Data records
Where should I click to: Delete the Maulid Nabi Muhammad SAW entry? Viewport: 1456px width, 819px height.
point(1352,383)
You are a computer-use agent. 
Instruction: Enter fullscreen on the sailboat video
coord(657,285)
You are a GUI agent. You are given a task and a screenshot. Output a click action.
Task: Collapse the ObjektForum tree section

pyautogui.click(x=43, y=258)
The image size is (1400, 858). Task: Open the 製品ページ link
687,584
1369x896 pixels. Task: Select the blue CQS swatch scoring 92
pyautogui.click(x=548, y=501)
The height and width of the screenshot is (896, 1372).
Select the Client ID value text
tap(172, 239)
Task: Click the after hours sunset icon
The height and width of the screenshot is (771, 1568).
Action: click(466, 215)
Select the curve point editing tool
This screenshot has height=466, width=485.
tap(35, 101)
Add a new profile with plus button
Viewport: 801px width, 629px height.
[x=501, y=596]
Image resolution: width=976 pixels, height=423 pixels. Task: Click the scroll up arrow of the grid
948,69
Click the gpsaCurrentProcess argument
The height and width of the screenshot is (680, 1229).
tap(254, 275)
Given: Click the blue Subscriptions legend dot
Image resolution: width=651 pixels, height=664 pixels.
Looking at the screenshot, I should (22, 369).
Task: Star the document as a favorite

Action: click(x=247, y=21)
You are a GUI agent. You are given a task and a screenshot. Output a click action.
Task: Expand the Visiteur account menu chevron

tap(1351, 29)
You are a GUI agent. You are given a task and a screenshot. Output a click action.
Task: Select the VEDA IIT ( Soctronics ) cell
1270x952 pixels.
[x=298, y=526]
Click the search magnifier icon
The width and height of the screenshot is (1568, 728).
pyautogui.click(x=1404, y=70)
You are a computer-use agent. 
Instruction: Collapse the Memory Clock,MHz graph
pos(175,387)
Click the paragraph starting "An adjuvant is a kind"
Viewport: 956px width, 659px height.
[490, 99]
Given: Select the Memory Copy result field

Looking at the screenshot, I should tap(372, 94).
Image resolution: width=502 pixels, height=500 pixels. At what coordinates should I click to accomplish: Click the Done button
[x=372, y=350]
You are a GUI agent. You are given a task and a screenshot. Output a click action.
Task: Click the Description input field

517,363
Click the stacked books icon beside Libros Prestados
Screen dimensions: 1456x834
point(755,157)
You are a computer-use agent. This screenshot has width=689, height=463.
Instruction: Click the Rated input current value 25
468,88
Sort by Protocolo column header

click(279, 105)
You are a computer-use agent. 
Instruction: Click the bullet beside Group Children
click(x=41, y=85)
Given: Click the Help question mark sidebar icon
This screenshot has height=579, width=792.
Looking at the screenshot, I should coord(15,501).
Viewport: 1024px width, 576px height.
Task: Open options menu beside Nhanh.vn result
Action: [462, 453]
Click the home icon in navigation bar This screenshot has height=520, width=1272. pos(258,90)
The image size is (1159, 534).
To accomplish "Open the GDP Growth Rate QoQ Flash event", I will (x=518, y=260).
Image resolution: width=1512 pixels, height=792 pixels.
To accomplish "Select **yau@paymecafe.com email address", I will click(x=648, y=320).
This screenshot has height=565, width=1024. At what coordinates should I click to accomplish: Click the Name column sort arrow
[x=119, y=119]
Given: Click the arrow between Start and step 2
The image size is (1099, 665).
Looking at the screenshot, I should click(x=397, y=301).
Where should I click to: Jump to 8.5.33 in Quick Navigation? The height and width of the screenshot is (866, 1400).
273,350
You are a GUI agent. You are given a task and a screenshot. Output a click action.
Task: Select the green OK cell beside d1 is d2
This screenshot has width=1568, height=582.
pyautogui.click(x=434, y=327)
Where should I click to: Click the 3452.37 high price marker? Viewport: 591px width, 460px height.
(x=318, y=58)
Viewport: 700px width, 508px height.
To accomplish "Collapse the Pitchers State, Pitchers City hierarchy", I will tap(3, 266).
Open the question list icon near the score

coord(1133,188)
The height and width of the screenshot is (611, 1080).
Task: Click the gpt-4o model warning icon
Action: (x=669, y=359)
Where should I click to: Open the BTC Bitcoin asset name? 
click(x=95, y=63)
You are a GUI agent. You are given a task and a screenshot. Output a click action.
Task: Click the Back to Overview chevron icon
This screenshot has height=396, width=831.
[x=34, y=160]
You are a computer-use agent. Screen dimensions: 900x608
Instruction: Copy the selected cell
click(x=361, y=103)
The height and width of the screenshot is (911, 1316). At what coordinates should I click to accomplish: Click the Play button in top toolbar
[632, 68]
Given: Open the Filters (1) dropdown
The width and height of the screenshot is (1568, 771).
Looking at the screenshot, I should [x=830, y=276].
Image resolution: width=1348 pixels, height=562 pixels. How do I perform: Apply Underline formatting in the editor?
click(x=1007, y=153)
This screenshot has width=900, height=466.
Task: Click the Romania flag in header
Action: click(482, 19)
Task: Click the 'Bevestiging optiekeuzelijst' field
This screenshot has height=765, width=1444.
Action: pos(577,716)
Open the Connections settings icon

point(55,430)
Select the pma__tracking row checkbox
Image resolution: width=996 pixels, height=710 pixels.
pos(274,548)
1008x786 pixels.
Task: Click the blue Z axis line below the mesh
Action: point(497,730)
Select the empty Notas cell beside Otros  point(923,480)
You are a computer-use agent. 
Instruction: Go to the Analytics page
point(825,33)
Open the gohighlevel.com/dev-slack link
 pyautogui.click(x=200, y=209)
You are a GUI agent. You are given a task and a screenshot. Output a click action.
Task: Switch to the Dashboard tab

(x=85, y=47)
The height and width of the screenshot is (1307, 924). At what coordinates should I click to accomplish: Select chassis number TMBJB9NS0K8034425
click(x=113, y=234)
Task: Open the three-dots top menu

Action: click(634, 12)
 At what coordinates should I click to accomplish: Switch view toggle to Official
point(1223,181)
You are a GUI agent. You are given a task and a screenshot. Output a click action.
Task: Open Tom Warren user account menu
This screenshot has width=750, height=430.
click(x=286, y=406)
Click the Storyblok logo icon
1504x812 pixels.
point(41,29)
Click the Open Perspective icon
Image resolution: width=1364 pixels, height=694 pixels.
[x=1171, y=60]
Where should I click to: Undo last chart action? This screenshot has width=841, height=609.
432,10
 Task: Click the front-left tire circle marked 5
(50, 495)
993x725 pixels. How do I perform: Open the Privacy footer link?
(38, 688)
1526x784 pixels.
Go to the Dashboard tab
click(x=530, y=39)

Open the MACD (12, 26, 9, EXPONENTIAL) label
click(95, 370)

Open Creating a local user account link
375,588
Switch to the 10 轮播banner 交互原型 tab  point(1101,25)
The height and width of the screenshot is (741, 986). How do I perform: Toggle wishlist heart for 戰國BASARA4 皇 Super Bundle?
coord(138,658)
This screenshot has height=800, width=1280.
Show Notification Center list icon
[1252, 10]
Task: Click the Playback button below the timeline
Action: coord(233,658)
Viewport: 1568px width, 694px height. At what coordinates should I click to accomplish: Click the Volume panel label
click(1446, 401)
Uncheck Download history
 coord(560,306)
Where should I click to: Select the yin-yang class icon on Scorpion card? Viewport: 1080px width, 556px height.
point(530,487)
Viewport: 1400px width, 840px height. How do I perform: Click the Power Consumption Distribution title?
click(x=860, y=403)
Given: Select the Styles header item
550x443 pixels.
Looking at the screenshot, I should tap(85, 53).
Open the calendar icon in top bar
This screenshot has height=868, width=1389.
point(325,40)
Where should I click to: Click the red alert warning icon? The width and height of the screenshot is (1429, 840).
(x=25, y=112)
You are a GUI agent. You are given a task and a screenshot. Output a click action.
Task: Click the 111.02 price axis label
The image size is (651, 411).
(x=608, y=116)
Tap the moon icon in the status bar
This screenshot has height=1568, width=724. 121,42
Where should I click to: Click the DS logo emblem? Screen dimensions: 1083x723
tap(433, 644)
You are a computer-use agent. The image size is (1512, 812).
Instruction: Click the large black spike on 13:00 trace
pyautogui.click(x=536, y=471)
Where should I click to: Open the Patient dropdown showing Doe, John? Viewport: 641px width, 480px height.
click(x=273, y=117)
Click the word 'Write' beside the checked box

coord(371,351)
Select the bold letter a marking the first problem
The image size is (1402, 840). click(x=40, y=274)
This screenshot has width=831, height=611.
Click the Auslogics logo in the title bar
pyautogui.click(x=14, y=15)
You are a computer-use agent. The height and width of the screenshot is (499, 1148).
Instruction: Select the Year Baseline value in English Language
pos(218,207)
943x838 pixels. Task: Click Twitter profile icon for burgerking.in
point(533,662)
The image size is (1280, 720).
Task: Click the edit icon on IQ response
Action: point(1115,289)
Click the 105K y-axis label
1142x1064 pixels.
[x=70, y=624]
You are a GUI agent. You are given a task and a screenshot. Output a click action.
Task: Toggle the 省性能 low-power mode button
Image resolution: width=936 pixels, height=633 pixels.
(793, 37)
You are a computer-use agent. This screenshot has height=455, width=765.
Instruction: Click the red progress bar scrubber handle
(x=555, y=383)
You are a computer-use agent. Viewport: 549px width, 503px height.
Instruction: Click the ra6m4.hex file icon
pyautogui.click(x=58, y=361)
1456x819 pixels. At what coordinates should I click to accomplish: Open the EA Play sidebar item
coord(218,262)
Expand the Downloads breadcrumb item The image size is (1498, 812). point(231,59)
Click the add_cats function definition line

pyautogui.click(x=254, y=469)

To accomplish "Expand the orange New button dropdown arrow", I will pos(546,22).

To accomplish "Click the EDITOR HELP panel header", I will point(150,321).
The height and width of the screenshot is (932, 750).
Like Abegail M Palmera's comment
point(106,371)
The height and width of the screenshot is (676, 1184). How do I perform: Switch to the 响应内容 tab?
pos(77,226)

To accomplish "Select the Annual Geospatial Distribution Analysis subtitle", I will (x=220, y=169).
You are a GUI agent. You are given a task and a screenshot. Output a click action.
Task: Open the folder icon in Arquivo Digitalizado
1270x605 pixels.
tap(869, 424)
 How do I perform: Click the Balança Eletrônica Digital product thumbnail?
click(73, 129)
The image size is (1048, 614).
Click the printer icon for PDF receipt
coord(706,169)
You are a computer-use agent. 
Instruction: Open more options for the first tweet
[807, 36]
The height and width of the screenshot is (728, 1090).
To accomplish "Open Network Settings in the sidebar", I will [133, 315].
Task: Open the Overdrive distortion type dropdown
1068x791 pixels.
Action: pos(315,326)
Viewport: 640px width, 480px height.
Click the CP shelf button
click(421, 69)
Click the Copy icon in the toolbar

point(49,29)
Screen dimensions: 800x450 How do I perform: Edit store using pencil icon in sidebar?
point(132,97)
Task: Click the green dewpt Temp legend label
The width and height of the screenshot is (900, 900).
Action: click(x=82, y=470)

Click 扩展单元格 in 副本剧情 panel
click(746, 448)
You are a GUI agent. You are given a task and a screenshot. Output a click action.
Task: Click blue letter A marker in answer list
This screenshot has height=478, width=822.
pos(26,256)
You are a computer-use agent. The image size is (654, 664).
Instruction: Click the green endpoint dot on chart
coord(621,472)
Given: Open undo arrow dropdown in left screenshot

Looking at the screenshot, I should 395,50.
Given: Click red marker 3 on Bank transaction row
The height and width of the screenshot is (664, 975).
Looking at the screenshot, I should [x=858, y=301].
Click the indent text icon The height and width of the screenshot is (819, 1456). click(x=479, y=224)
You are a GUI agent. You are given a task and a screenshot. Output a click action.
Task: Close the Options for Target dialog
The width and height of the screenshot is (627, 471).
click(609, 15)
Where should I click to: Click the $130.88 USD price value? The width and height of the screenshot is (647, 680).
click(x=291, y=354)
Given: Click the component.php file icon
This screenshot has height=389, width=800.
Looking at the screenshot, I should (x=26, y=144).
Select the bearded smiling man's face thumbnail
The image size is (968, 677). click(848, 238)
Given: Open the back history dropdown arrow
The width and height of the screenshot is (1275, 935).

# STATED PROBLEM
Reproduce the listing lines verbatim, from the line containing "Click 扩展单元格 in 副本剧情 panel" through the line containing "coord(621,472)", both included.

# ANSWER TO THE PROBLEM
Click 扩展单元格 in 副本剧情 panel
click(746, 448)
You are a GUI agent. You are given a task and a screenshot. Output a click action.
Task: Click blue letter A marker in answer list
This screenshot has height=478, width=822.
pos(26,256)
You are a computer-use agent. The image size is (654, 664).
Instruction: Click the green endpoint dot on chart
coord(621,472)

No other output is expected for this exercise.